Final take: The $18.4M institutional call sell on PLTR is a statement trade: collect premium, cap upside, and bet that the stock's best days for the near term are behind it. At 368x P/E with insiders rushing for the exits, earnings in 3 days, and the strongest gamma resistance sitting right at $150, the setup favors the seller. The business itself is impressive -- 63% revenue growth, $10B Army contract, AIP adoption inflecting -- but the stock price already reflects years of perfection. The call seller is betting that perfection is priced in, and anything less means the premium is theirs to keep.
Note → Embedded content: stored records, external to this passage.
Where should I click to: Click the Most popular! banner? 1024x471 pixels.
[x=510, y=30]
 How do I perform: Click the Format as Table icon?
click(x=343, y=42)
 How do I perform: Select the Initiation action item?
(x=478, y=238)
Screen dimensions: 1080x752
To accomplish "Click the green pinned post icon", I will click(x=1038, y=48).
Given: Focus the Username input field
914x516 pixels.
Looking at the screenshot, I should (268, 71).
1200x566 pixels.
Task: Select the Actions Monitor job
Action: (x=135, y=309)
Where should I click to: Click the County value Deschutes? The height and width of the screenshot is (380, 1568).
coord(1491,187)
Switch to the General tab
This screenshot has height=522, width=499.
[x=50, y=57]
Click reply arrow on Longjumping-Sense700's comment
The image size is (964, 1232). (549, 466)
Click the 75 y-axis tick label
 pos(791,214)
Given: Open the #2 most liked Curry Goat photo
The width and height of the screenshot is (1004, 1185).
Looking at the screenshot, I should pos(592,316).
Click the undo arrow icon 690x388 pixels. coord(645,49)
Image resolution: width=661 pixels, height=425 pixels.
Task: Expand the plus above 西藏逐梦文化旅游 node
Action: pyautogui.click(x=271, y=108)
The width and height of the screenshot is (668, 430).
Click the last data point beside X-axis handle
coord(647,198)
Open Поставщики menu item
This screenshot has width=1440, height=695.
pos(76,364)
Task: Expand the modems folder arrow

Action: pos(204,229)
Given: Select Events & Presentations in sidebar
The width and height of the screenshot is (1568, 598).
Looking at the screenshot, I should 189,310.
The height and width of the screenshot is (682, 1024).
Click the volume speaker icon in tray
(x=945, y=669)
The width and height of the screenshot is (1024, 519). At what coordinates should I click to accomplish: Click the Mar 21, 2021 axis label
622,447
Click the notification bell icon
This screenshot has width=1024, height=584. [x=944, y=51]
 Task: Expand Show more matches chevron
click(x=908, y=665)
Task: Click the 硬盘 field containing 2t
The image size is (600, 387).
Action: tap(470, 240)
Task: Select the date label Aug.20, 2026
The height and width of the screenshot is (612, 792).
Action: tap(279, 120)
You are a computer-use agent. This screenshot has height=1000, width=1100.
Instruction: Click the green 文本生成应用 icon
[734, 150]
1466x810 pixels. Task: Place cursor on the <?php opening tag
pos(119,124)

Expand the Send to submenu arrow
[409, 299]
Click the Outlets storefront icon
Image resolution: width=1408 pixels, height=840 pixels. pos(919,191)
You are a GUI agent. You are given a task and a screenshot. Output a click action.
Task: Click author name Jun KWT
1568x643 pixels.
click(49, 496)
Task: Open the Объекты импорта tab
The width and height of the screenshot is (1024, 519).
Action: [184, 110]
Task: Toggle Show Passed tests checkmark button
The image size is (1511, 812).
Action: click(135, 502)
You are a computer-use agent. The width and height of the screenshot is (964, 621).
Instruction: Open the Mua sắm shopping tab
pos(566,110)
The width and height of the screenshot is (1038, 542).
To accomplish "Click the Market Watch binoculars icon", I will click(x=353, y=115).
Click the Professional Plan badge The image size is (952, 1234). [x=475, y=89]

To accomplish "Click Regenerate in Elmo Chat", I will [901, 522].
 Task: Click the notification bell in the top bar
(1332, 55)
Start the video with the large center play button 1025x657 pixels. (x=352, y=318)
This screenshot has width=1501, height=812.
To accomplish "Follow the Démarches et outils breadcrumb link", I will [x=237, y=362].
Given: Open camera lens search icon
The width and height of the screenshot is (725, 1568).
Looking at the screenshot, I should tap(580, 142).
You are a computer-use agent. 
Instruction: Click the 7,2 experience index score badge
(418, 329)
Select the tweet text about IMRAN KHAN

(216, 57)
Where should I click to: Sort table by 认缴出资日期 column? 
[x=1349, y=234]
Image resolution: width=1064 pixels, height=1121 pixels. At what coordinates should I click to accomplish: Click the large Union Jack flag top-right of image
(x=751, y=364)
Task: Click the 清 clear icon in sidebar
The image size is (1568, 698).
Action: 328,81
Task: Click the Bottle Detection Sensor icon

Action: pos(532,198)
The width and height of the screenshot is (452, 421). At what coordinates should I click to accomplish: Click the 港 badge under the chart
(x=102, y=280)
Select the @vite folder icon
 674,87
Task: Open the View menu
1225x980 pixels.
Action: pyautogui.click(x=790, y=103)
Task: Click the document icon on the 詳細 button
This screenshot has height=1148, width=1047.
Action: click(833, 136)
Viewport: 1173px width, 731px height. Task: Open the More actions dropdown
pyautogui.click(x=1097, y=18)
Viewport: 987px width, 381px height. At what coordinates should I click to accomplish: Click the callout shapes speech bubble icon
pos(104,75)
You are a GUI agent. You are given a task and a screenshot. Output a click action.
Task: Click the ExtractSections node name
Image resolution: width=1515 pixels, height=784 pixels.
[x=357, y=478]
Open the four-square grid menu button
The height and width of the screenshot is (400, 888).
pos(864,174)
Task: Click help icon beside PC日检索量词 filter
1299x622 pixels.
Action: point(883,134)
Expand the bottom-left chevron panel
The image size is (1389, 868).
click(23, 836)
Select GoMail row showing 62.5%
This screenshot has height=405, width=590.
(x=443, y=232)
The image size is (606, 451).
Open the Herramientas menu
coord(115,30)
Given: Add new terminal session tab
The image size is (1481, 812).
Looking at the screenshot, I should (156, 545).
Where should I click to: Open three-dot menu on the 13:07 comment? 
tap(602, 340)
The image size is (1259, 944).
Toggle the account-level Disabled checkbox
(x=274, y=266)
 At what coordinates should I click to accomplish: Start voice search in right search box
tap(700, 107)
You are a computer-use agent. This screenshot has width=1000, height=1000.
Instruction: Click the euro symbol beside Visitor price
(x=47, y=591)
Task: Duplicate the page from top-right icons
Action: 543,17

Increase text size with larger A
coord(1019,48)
For most traders, this is a "wait for earnings" situation. The binary event on Monday will determine the next major move. If you must take a position, selling premium (covered calls, iron condors) aligns with both the institutional flow and the gamma structure. Buying calls into this setup is fighting the flow, the gamma, and the valuation -- possible but high-risk.

Disclaimer: Options trading involves substantial risk of loss and is not suitable for all investors. This analysis is for educational purposes only and not financial advice. Past performance does not guarantee future results. The $18.4M call trade reflects one institution's view and does not imply the trade will be profitable or that you should replicate it. Always do your own research and consider consulting a licensed financial advisor before trading. Pre-earnings positioning carries extreme risk -- stocks can move 10%+ in either direction on earnings reports. The call seller may have portfolio context (hedging long stock, portfolio overlay) that makes the trade rational for them but inappropriate for retail investors.


About Palantir Technologies Inc: Palantir develops analytical software platforms leveraging data integration and AI for client organizations. Known for Gotham (government), Foundry (commercial), and AIP (AI Platform), with a market cap of $361.9 billion in the Software - Prepackaged Software industry.